I have some cars made by Model Power (I think) that were beilled as "Old Time Passenger Coaches" and have simulated wood construction. They would date to the mid-1800's -- longer cars were already commonplace by the turn of the 20th Century. My cars are about 45 scale feet in length and are painted in Pennsy colors and markings. I'm not sure they're still available.


----------



## D&J Railroad (Oct 4, 2013)

I've seen the shorty passenger cars on ebay. Ya have to be careful though, most of that stuff has hidden flaws that ya won't recognize right away.
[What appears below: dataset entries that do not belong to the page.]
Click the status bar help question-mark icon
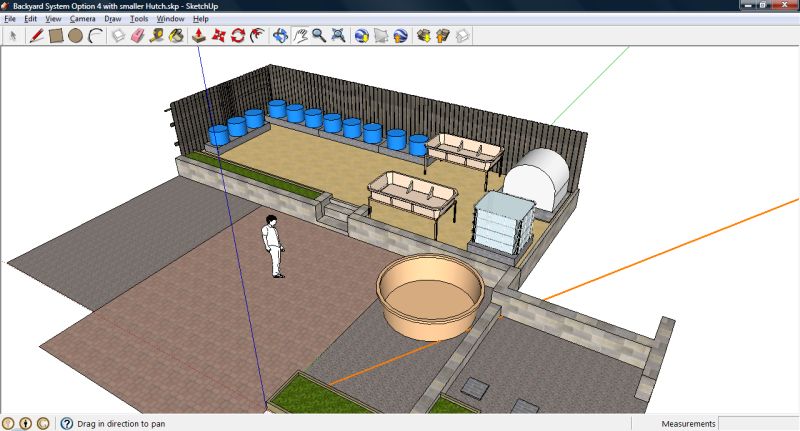 67,423
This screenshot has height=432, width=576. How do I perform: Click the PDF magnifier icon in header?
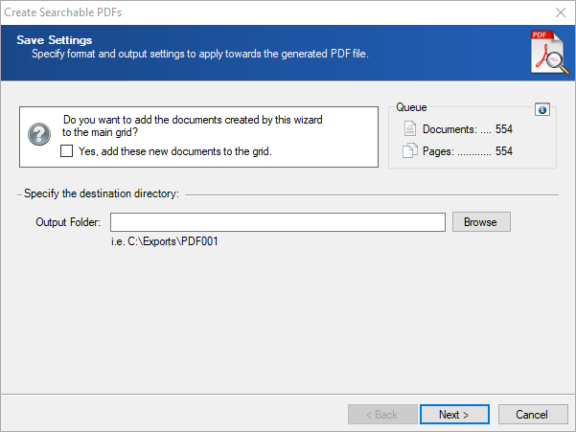(x=550, y=53)
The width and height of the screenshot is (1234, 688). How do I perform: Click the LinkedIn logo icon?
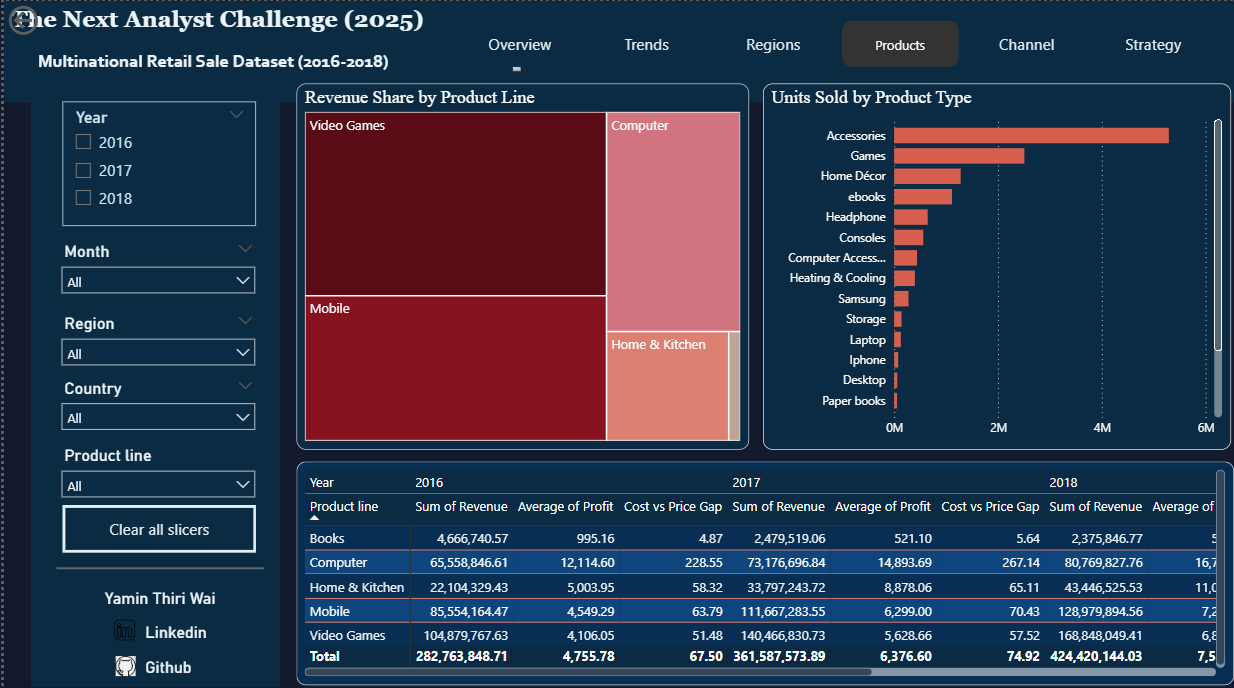pos(125,631)
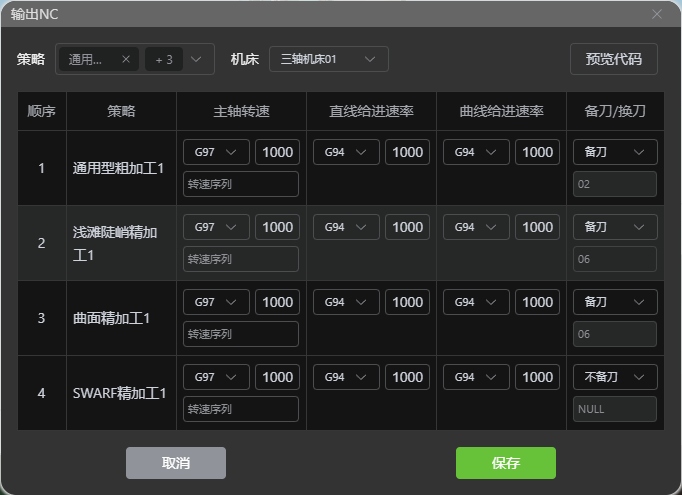Click the 预览代码 button
This screenshot has height=495, width=682.
coord(613,59)
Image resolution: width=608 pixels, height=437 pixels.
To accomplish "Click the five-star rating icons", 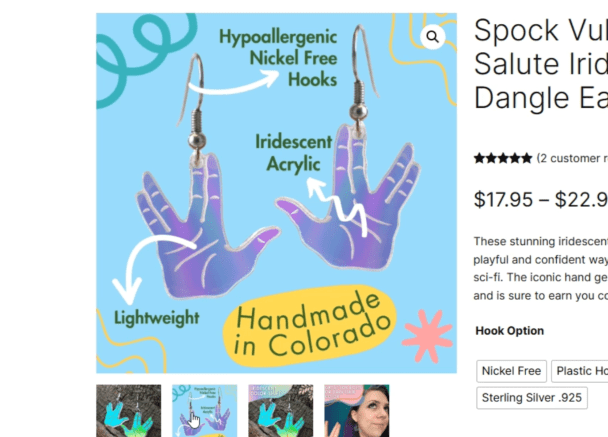I will (x=503, y=158).
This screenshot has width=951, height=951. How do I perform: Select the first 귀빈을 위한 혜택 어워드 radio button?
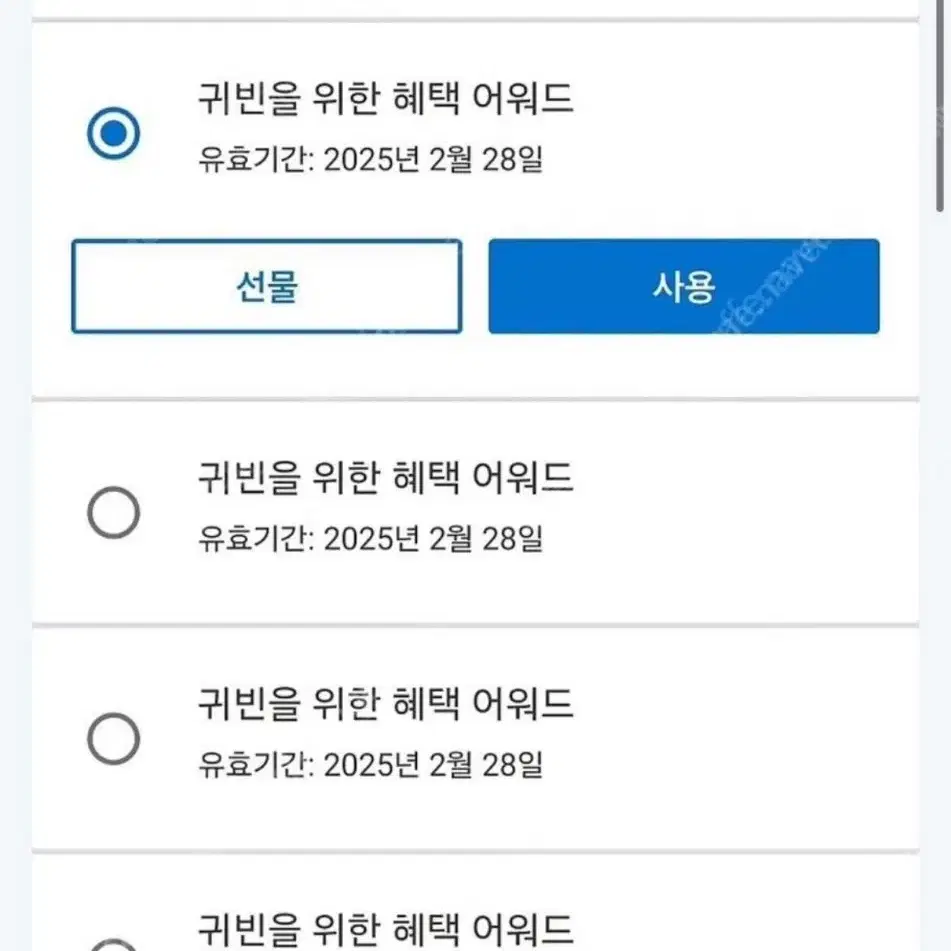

Keep in mind, for the most part, ebay is the last stop just before the dump.


----------



## traction fan (Oct 5, 2014)

dave in AP said:


> I've never spent much time with pass. cars because my small layout is 60% 22"radius and40% 18" radius track. I model the P&LE railroad along with the PRR and B&O. Recently saw a an article about the last P&LE pass. train which ran from Beaver Falls PA to Pitts. PA until 1985. The pictures show a GP-7 pulling 4 short "day coaches" borrowed from the NYC. the shorties don't look much longer than the GP-7. My questions: what is the length of a short day coach? does anybody make a model of one? will it run ok on a 18" radius? I know i'll have to change the color, name, etc. Any ideas; comments?


I have some Bachmann shorty steel heavyweight( 60') cars in N-scale. I think they made the same cars in HO-scale.

Traction Fan


----------



## BigGRacing (Sep 25, 2020)

D&J Railroad







www.modeltrainforum.com




can you elaborate on hidden flaws on the smaller passenger cars?


----------